Warmup
- 10 minutes easy jogging
- 4 x 100m strides at half-marathon effort, walk back recovery
- Dynamic drills: A-skips, B-skips, lateral shuffles
Main Set
4 x 2000m at threshold effort with 60 seconds easy jog between reps.
- Threshold effort means comfortably hard. You can speak a short sentence but wouldn’t want to hold a conversation.
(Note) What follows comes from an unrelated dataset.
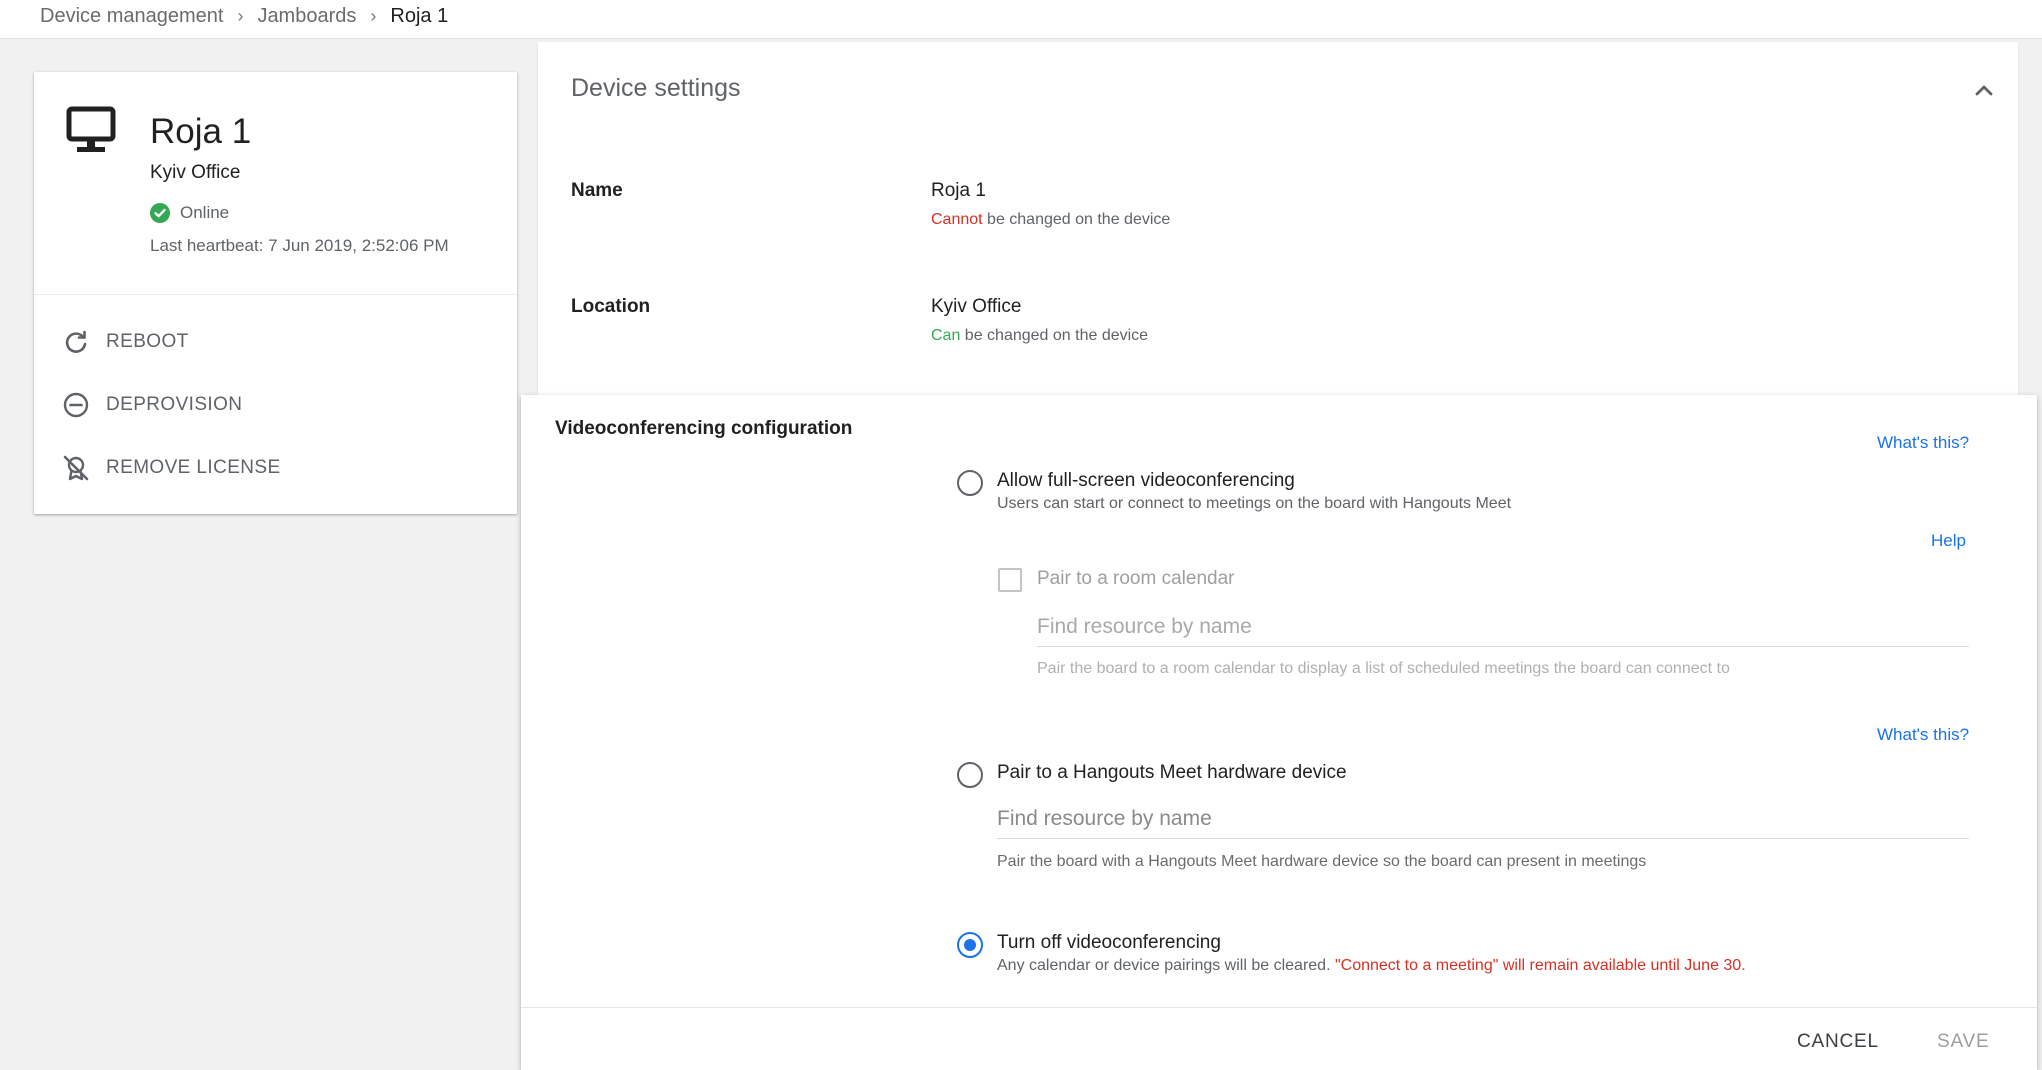  What do you see at coordinates (970, 775) in the screenshot?
I see `radio-pair-hardware` at bounding box center [970, 775].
Think half-marathon race pace for most runners, or roughly 25 to 30 seconds per mile slower than 5K pace.
- Lap splits should be even or slightly negative (second half of each rep the same speed or a touch faster than the first half).
- 60 seconds recovery between reps — short enough that you don’t fully recover, which is the point.
Cooldown
- 10 to 15 minutes easy jogging
- Static stretching as needed
Coach’s Notes
Threshold work is about teaching your body to clear lactate at a steady pace. The key is consistency, not heroics. If rep 1 is dramatically faster than rep 4, you started too hot.
Use the watch for feedback but run by feel first. Threshold should feel like a pace you could hold for 40 to 60 minutes in a race. On the track it feels controlled because you know a break is coming.
Stay relaxed in the shoulders. When you feel tension creeping up, drop your arms and shake them out for a few strides.
Scaling
Newer runners: Run 4 x 1000m at the same effort with 90 seconds recovery. The pace will feel the same — you just accumulate less volume while you build fitness.
Advanced runners: Extend to 5 x 2000m or shift to 3 x 3000m at the same effort. Keep the recovery at 60 seconds either way.